United States District Court, N.D. Illinois, Eastern Division

February 28, 2014

SONIC INDUSTRY, LLC, Plaintiff,
v.
iROBOT CORPORATION, Defendant.

MEMORANDUM ORDER

MILTON I. SHADUR, Senior District Judge.

iRobot Corporation ("iRobot") has filed its Answer and Affirmative Defenses to the patent infringement complaint brought against it by Sonic Industry, LLC ("Sonic"). This memorandum order is issued sua sponte because of some problematic aspects of that responsive pleading.

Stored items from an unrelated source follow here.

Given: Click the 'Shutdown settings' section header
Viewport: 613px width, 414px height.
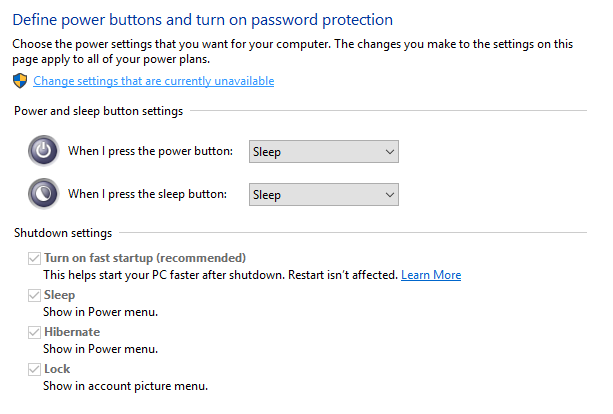Looking at the screenshot, I should pyautogui.click(x=62, y=233).
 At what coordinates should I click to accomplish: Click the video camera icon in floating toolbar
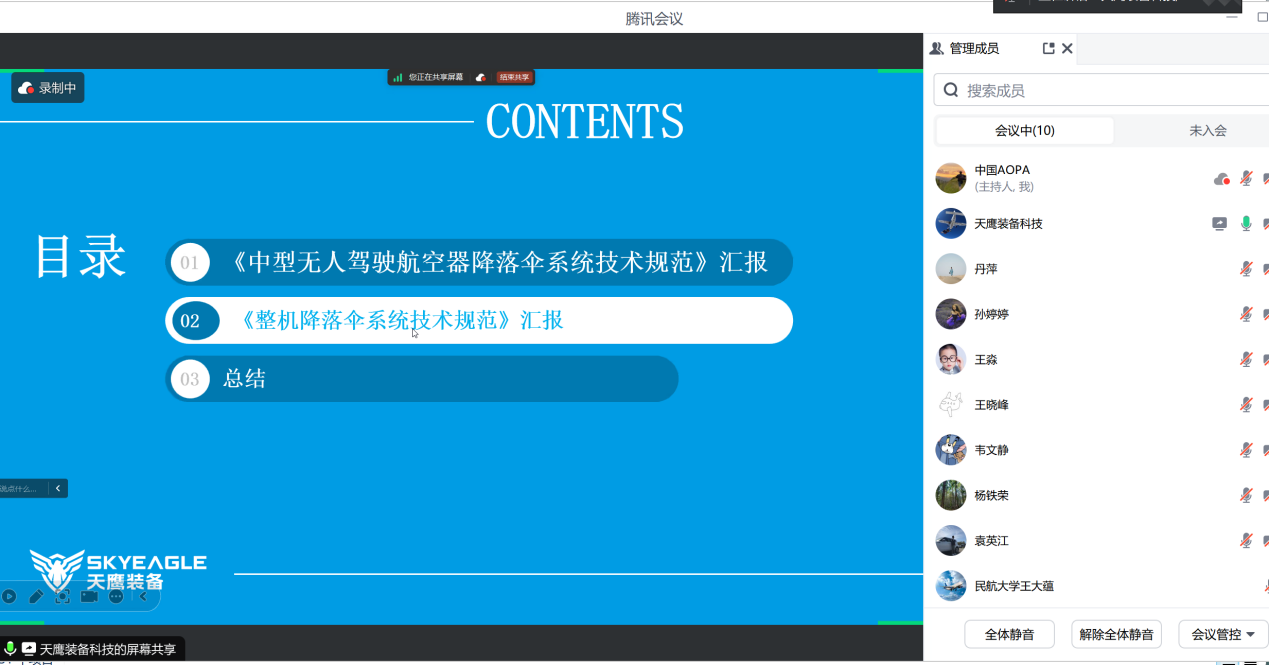[x=89, y=597]
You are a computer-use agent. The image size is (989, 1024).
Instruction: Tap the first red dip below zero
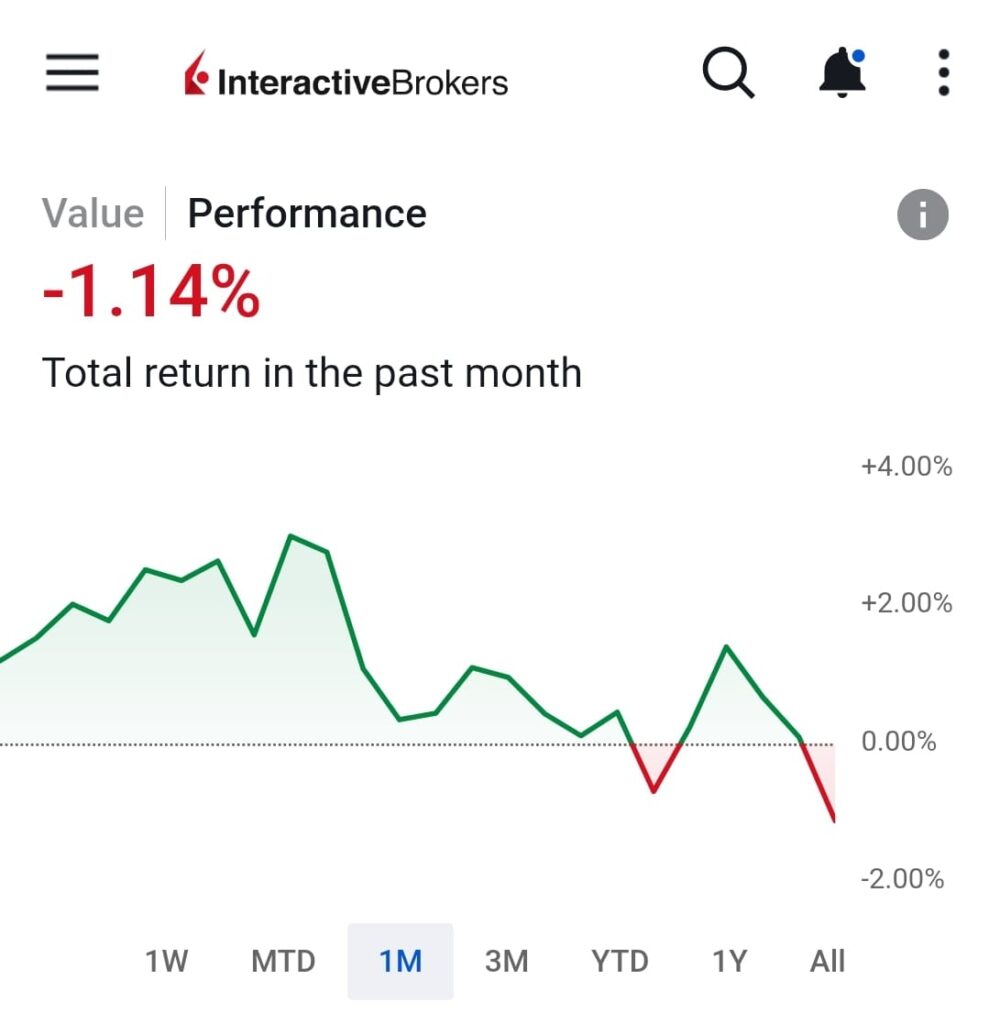654,789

To begin with, iRobot has regularly coupled its invocation of the disclaimer made available under appropriate circumstances by Fed.R.Civ.P. ("Rule") 8(b)(5) with the language "and, therefore, denies those allegations" (see Answer ¶¶ 1, 2 and 8). But it is of course oxymoronic for a party to assert (presumably in good faith) that it lacks even enough information to form a belief as to the truth of an allegation, then proceed to deny it. Because such a denial is at odds with the pleader's obligations under Rule 11(b), the quoted language is stricken from each of those paragraphs of the Answer.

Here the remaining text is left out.